By Miriam Raftery
August 31, 2013 (San Diego) – On September 1st, SDG&E customers will see rate hikes on their bills of up to 12% for higher energy users. Now John Mattes, a consumer watchdog journalist and attorney, has launched a petition drive calling on public officials to make SDG&E’s shareholders, not ratepayers, pay for the corporation’s mistakes at San Onofre. You can view and sign the petition here: http://petitions.moveon.org/sign/dont-make-us-pay-for/
The petition will be delivered to San Diego’s Mayor and City Attorney, as well as the Chairman of the San Diego Board of Supervisors. It asks officials to take action by intervening on behalf of ratepayers with state regulators at the Public Utilities Commission, which approved the rate hike.
“Utilities companies want California homeowners to pick up the tab for their mistakes at the San Onofre Nuclear Generating Station,” the petition reads. “ With the plant now closed, these companies are trying to pass on to consumers hundreds of millions of dollars in costs for the ill-fated repairs. We are asking elected city and county officials to intervene with regulators on our behalf. These companies should be held accountable. Customers should not have to pay for corporate mistakes.”
The petition currently has over 2,100 signatures and needs 3,000 to reach its goal.
SDG&E currently has the highest electricity rates in the nation, notes Mattes, adding that calling for fairness to ratepayers should attract bipartisan support.
According to a letter from SDG&E Chairman and CEO Jesse Knight to ratepayers, here's what you can expect once rate hikes take effect:
"Based on your historical energy use, you are likely to be affected by this increase. If your bill is typically around $100 a month, you will see an increase of about $15. If your bill is usually about $250 a month, you will see an increase of around $75," Knight said.
The petition has struck a nerve with ratepayers, judging by some of the heated comments posted.
“A privately owned public utility is not the fiduciary responsibility of its customers,” David Fisher wrote. “One of the risks of investing is the assumption of the financial responsibilities of enterprise. State regulators are expected to shield utility customers from the mistakes of utility owners, not the other way around.”
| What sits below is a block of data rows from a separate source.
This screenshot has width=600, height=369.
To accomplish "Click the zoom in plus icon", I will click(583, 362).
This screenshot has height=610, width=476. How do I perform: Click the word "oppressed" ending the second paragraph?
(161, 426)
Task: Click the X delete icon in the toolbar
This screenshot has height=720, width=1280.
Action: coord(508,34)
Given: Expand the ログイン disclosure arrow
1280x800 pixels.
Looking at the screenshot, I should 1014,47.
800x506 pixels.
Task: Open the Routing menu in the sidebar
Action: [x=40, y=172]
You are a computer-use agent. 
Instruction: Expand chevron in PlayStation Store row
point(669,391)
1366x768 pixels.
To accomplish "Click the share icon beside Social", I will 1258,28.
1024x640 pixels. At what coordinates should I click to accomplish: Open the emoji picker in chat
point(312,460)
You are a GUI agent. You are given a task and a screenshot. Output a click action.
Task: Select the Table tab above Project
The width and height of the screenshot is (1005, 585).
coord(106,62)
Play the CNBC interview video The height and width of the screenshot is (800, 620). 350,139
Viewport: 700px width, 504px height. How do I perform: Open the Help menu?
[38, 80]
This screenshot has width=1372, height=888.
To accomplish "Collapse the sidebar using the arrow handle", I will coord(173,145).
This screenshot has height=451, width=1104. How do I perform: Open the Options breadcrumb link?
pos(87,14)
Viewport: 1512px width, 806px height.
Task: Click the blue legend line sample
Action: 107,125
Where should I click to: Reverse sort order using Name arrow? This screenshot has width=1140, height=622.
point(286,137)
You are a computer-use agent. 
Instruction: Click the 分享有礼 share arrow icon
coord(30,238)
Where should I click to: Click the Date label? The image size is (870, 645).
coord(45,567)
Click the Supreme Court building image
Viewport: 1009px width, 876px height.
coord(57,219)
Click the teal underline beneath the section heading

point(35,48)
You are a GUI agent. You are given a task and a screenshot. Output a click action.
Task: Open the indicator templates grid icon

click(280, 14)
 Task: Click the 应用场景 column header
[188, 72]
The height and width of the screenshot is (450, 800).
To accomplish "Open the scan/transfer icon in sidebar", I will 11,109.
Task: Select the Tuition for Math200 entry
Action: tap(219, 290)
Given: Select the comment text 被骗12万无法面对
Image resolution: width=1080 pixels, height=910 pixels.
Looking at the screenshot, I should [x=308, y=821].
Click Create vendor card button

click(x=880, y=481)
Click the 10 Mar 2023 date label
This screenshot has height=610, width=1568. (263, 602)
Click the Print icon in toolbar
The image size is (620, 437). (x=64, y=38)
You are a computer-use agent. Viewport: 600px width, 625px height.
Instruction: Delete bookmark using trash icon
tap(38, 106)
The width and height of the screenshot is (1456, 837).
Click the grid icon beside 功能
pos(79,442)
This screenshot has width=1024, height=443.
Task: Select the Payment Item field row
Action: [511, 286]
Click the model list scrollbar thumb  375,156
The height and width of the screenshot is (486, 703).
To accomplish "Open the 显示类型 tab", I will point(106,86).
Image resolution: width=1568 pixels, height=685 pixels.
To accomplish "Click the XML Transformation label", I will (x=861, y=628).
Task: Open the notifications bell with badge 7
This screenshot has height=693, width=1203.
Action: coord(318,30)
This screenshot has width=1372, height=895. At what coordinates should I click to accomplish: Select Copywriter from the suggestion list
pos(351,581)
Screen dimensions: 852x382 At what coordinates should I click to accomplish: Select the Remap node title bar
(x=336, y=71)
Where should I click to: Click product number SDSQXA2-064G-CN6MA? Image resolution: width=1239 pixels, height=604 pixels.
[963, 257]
Laurie Ryan suggested inside knowledge of problems at the San Onofre nuclear facility, which has been shut down permanently by Southern California Edison. The plant supplied power to both Edison and SDG&E customers. “I knew a few of the guys who did the original construction—they often commented about how “off” they were from the blueprints, so I always looked at Onofre as a catastrophe waiting to happen. Good riddance.”
Jessica Barr summed up the sentiments of many ratepayers. ‘Suck it up Edison and SDG&E,” she concluded. “Pay for your mistakes and don’t take it out on the consumers stuck with your monopoly.”